Q4: How do you design an agent for a high-stakes domain like finance?

I would not deploy a fully autonomous agent for high-stakes financial operations. Instead I would use a hybrid: an agent to do the reasoning and preparation work (research, calculation, synthesis), followed by a mandatory human-in-the-loop checkpoint before any consequential action (trade execution, funds transfer, regulatory filing). The agent proposes; the human approves. This captures the reasoning benefit of agents while maintaining the reliability guarantee that the domain requires. Additionally: every tool call is logged, every output is validated against business rules before being presented to the human, and the agent's action set is scoped to read-only operations (it can read data and prepare analysis but cannot directly write to production systems without explicit approval).

Q5: A PM asks you to add an AI agent to your company's sales dashboard to "make it smarter." How do you respond?

I ask what specific problem the agent would solve. If the answer is "it could answer questions about the data," I would build a text-to-SQL pipeline with a single LLM call - not an agent. If the answer is "it could proactively find insights," I would build a scheduled workflow that generates a weekly insights report using a fixed sequence of analysis steps. If the answer is "it could investigate sales anomalies by pulling data from multiple sources and figuring out root cause," that might justify an agent - because the investigation path genuinely depends on what is discovered. The word "smarter" is not a task requirement. Identify the concrete user need first, then choose the simplest architecture that meets it.

Q6: What production monitoring would you set up for a deployed agent?

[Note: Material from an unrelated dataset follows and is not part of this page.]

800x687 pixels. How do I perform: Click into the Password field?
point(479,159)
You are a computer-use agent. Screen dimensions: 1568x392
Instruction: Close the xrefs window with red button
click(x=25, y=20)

Minimum three layers. First, structural monitoring: every tool call logged with name, inputs, outputs, token count, and latency. Full trace reconstructable from run ID. Second, business metrics: success rate (does the agent produce a correct, complete output?) tracked per task type on a rolling 7-day basis. Cost per task tracked and alerted on significant increases. P50/P95 latency tracked. Third, safety monitoring: error rate by failure mode (timeout, loop, validation failure, tool error) with PagerDuty alerts for any new failure mode appearing. For human-in-loop agents, track override rate - if humans are overriding more than 20% of agent decisions, the agent's judgment is miscalibrated and needs retraining or constraint adjustment.